De plus, si Dieu ne s'est jamais transformé en pain (l'Église a déjà condamné au IXe siècle le discours sur la transformation substantielle du pain et du vin, à l'image de l'incarnation du Verbe), ce qui n'a pas de précédent dans l'histoire de la théologie, c'est que "le pain de l'offrande se transforme en homme". Notre foi confesse que la substance entière du pain est transsubstantiée uniquement dans la substance du corps du Christ, rendant le Christ entier présent par "concomitance réelle".

Il en va de même pour le vin, qui n'est transsubstantié que dans le sang du Christ, rendant présent le Christ tout entier par la "concomitance réelle". Par conséquent, non seulement il n'y a pas de sens à parler d'un "pain qui se fait homme", mais, si l'on pouvait parler ainsi de façon très figurative, cela n'exprimerait pas la nature de la réalité nouvelle opérée par l'Esprit Saint dans chaque espèce. Pour couronner le pittoresque de l'expression, cette conversion du pain en "un humain" laisse la divinité de Jésus-Christ dans un silence si décourageant qu'il est difficile d'en accepter une lecture respectueuse de la foi eucharistique.
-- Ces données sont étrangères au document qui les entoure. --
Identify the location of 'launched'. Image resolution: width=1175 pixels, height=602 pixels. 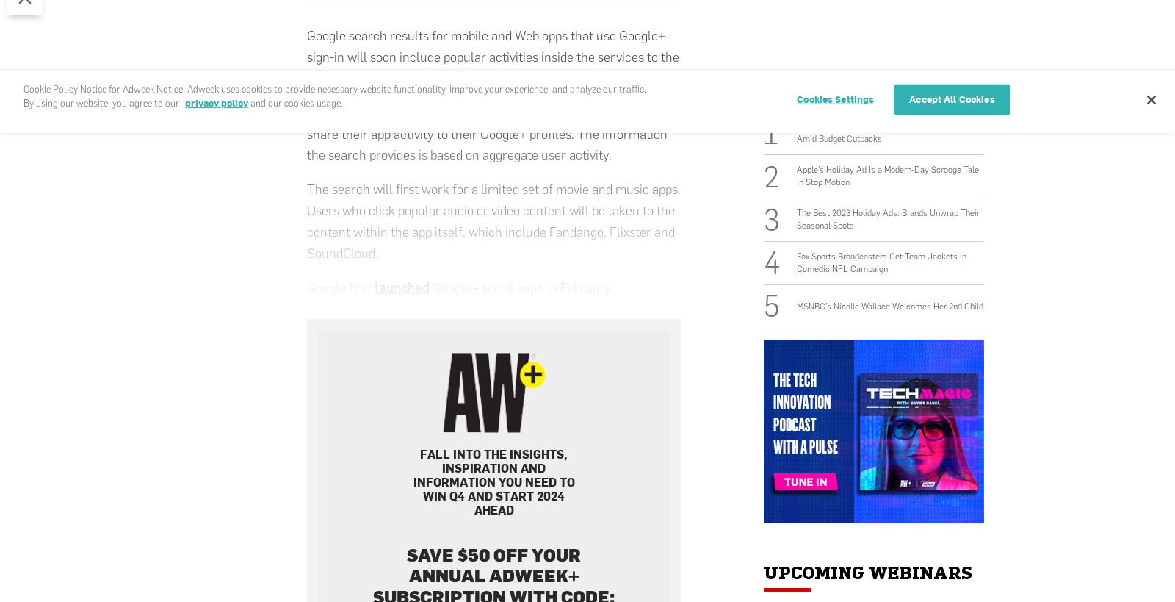
(401, 286).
Certains d'entre nous peuvent probablement penser qu'une telle analyse des chansons pop chrétiennes utilisées dans la liturgie est un exercice de "théologie scrupuleuse et de soin pastoral". Le présent article veut seulement lancer un défi à tous les agents pastoraux qui souhaitent le meilleur pour nos fidèles, c'est-à-dire une pastorale qui les amène à vivre une expérience de foi vraiment mûre dans l'Église et dans notre société. Un défi qui peut impliquer des efforts et même de l'incompréhension, mais qui est toujours relevé par les pasteurs de l'Église en conséquence de leur amour pour l'Église et le peuple de Dieu.